MORE: Three Volokh Conspirartors weigh in.

Eugene Volokh says:
[T]he reason that they are filing the brief is that they are hoping that their experience and past accomplishments will impress the judges and Justices who may consider the case, and will move those active judges to pay special attention to the arguments in the brief. (They may also hope that the public and the bar will pay such special attention as well.) But there seems to be nothing nefarious in that -- the whole point of having amicus briefs be signed rather than anonymous is so that the court may consider, for whatever it's worth, the identity of those making the argument as well as the contents of the argument.
Orin Kerr suspects that the retired judges are probably just allowing their names to be used on briefs they didn't work on and know little about. Maybe this should be discouraged, but it wasn't worth rejecting the brief.

Jonathan Adler writes to reject Mikva's charge
that Sentelle and Randolph had a personal grudge: "I think it clear that Judges Sentelle and Randolph believed that Mikva and the other judges on the brief were inappropriately using their status as former judges in an effort to influence the case."

February 19, 2006

About that highly experienced Supreme Court law clerk.
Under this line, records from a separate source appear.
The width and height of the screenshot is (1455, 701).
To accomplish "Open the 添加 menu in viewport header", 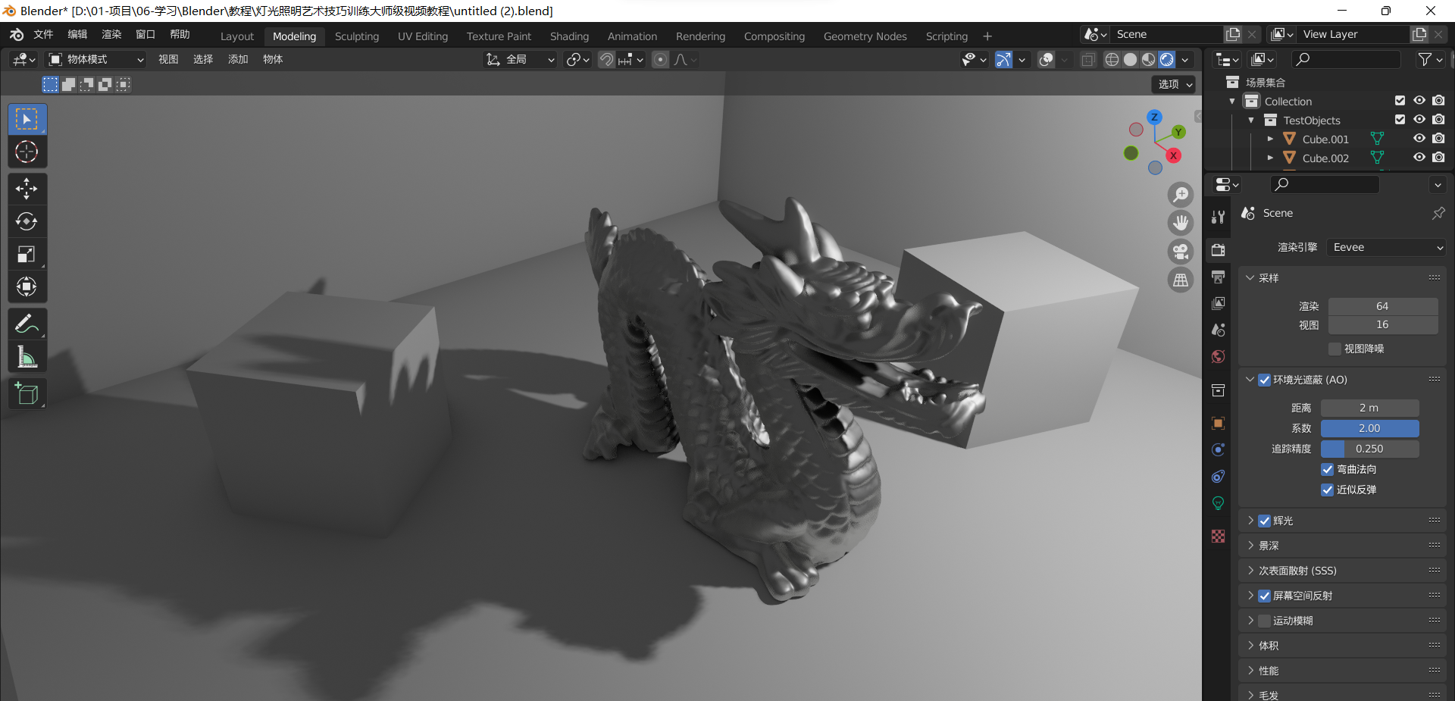I will coord(237,59).
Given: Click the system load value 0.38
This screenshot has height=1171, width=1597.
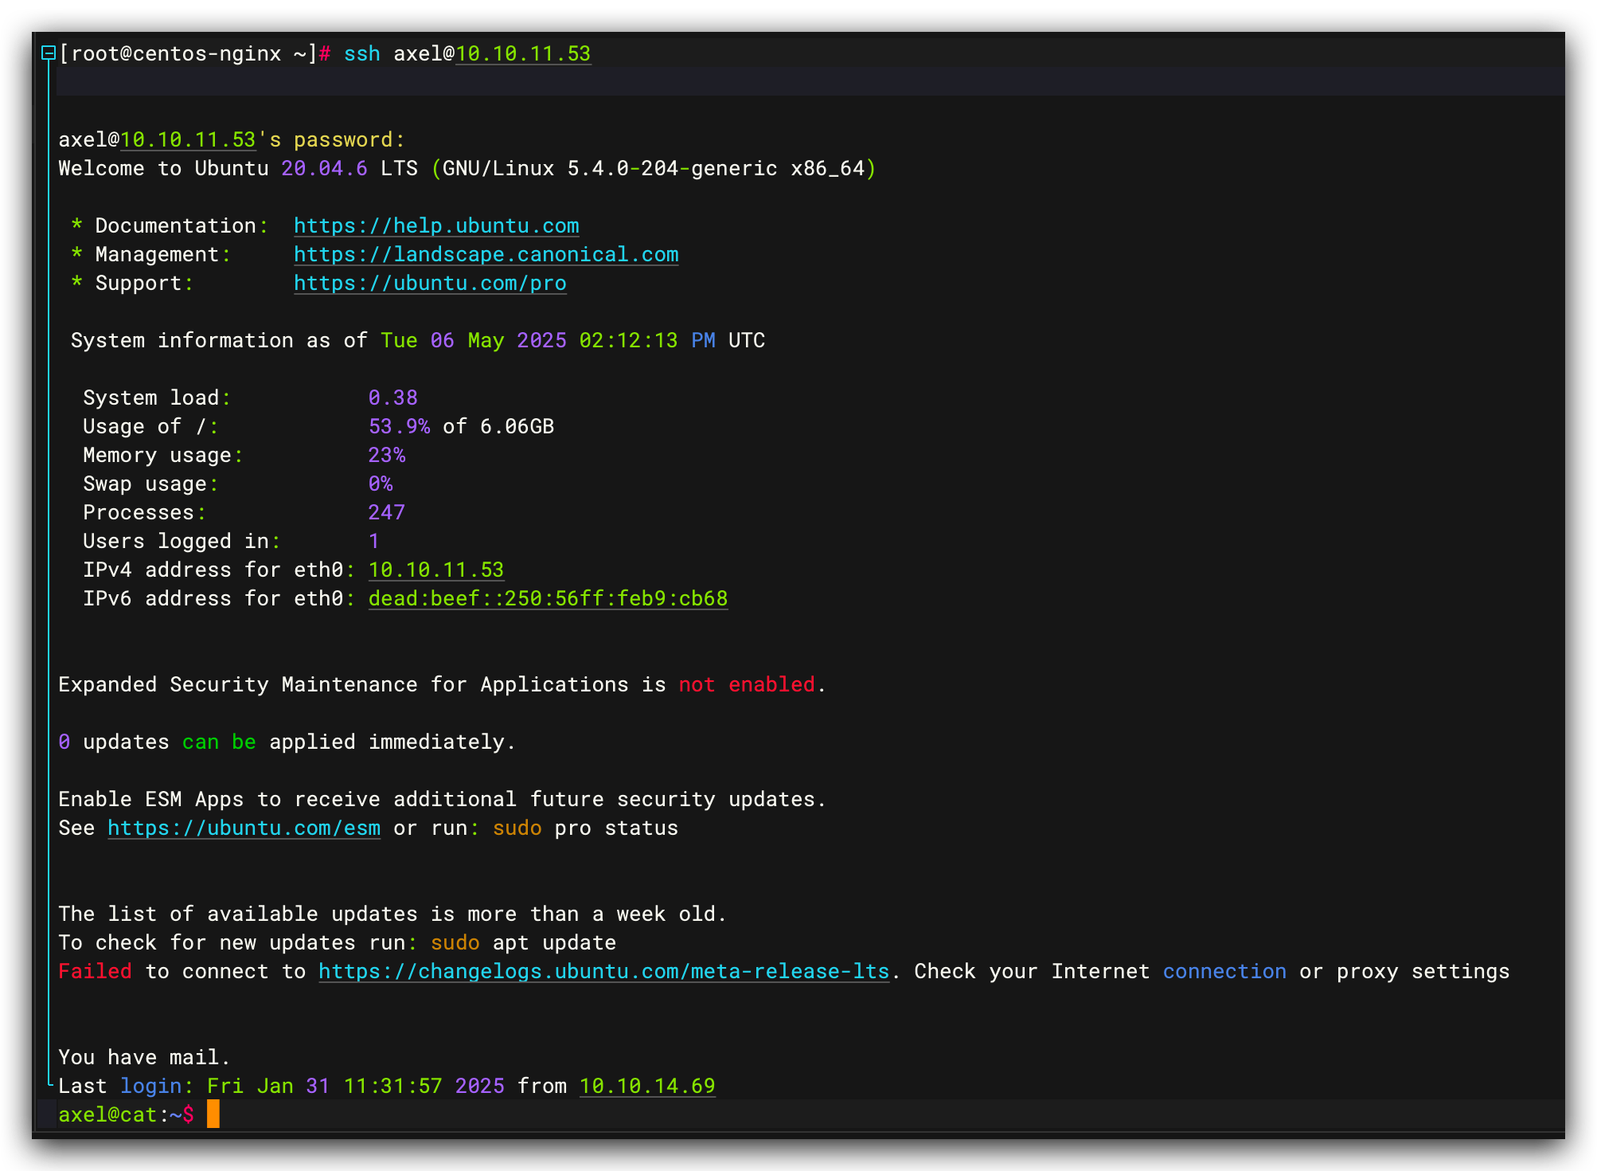Looking at the screenshot, I should (392, 398).
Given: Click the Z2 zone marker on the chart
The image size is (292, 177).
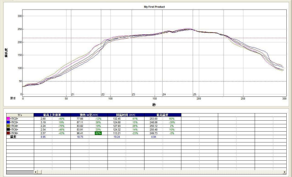Looking at the screenshot, I should tap(103, 94).
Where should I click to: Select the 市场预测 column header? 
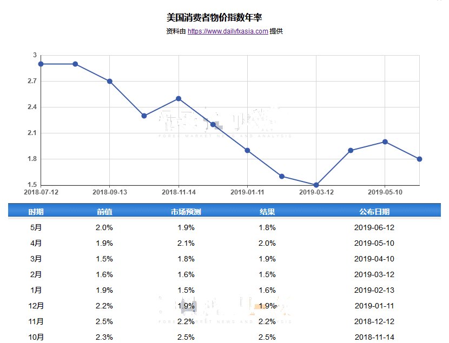(x=186, y=212)
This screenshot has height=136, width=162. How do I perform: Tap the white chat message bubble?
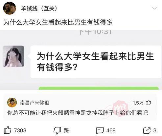[x=96, y=62]
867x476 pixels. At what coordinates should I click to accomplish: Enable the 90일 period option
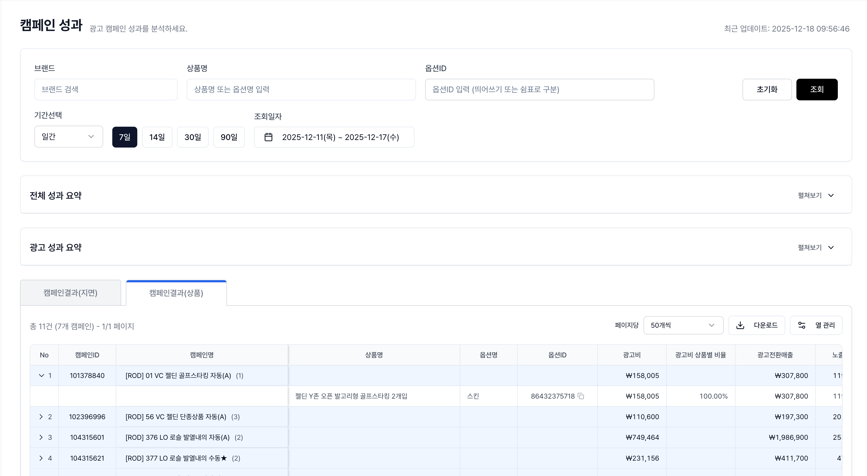(x=229, y=137)
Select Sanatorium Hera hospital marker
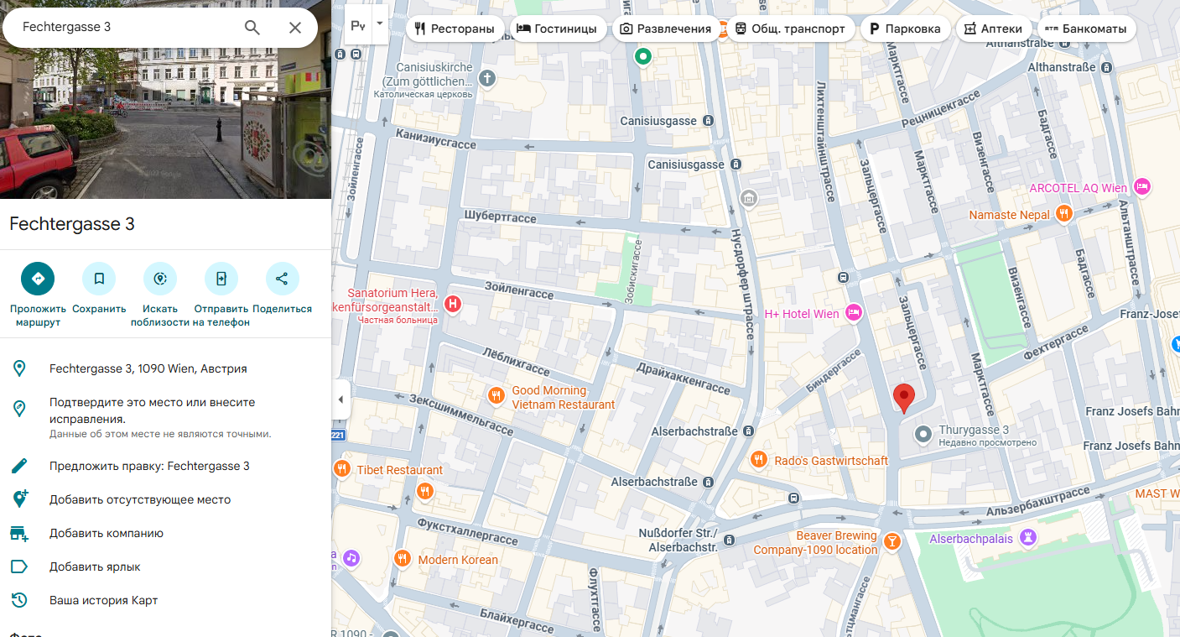 click(453, 304)
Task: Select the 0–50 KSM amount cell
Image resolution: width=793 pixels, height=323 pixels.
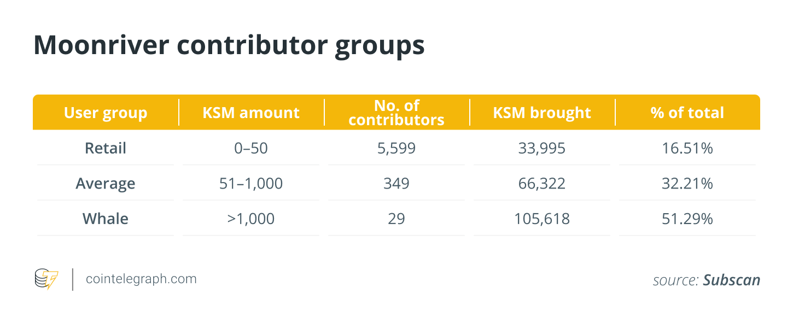Action: pyautogui.click(x=251, y=148)
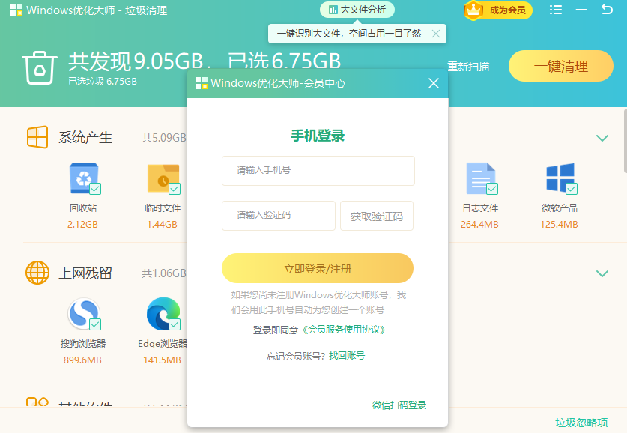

A few days ago, we were talking about Justice Alito's new law clerk Adam G. Ciongoli, an experienced lawyer who worked closely with Attorney General John Ashcroft on Bush Administration policies that addressed theh 9/11 attacks. Today, Adam Liptak rounds up some opinion:
"We don't normally contemplate a high-level Justice Department official becoming a Supreme Court clerk," said Ronald D. Rotunda, a specialist in legal ethics at George Mason University School of Law. "It's just asking for problems that are unnecessary." Most Supreme Court law clerks, who prepare memorandums and draft decisions for the justices, have little of note on their résumés beyond superior grades at a top law school and a clerkship with a federal appeals court judge.

"They're like legal Doogie Howsers — child prodigies of the law," said David Lat, a former federal prosecutor whose blog "Underneath Their Robes" reports on the hiring of Supreme Court clerks. "Yet they're influencing decisions that affect millions."...

"It really indicates a lapse in judgment," Deborah L. Rhode, who teaches legal ethics at Stanford, said of Justice Alito's decision. "I just don't think it helps your reputation for nonpartisanship, particularly after such partisan confirmation hearings, to start out by hiring someone who is perceived to have an ideological agenda."...

"He cannot work for the justice on any cases that come before the court if he worked on those matters at Time Warner or the government," said Stephen M. Gillers, who teaches legal ethics at New York University. "You don't want him to the judge [sic] the quality of his own work."

Of course, it will never be possible to know what sort of casual conversations may take place in Justice Alito's chambers, said Monroe H. Freedman, who teaches legal ethics at Hofstra University. "No one is ever going to be able to police that," Professor Freedman said.

But, he added, "There is also a presumption that the justice can think for himself regardless of anyone he gets advice or counsel from."...

In all, Justice Alito's decision to hire Mr. Ciongoli was smart, said Steven Lubet, who teaches legal ethics at Northwestern. "Somebody with some real experience can provide better work than someone who's green," Professor Lubet said. "It's a terrific idea."
I'm surprised the opinion is as positive as it is. I would have expected a flood of comments like Rhode's, especially since so many lawprofs opposed Alito anyway. But maybe lawprofs like the idea that mature persons with a depth of experience working closely with Supreme Court Justices. Ciongoli aside, we see a potential trend. Maybe people like us -- and not our students -- should have these jobs. Hey, take me!